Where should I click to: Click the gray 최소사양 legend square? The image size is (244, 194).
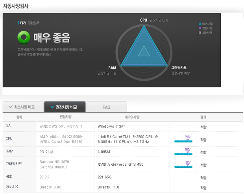click(x=200, y=33)
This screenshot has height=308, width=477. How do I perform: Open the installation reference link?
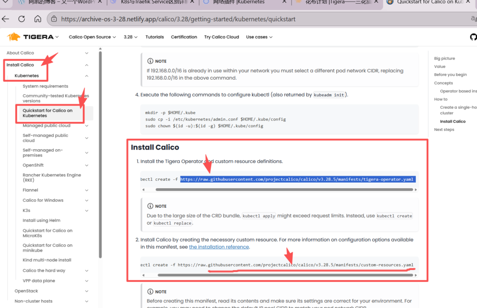[x=219, y=247]
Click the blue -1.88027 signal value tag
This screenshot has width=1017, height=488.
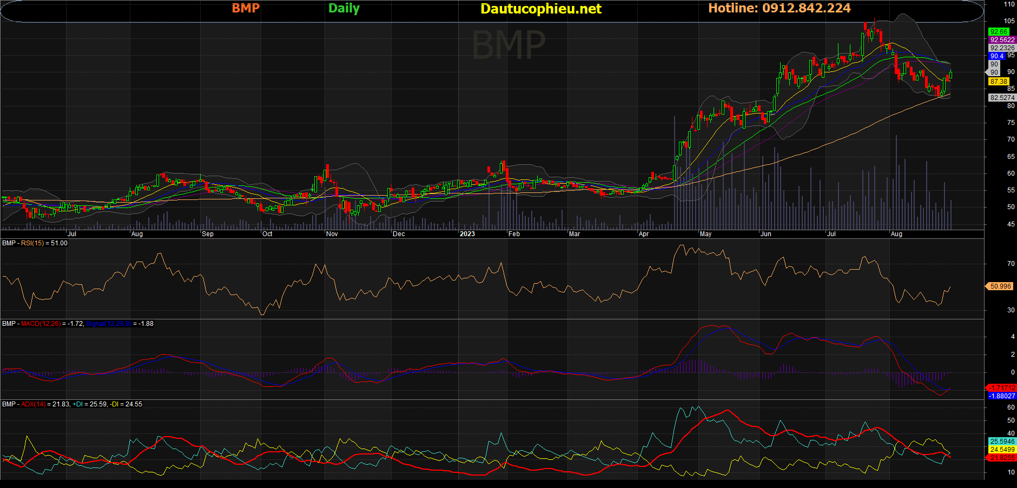(1002, 396)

**Goal of the exercise:** In the data above, find the line with "This screenshot has height=308, width=477." and repeat it and every line after it through the end, exactly; leave the pictures out.

**Expected answer:**
This screenshot has height=308, width=477. How do I perform: Open the installation reference link?
[x=219, y=247]
Click the blue -1.88027 signal value tag
This screenshot has width=1017, height=488.
(1002, 396)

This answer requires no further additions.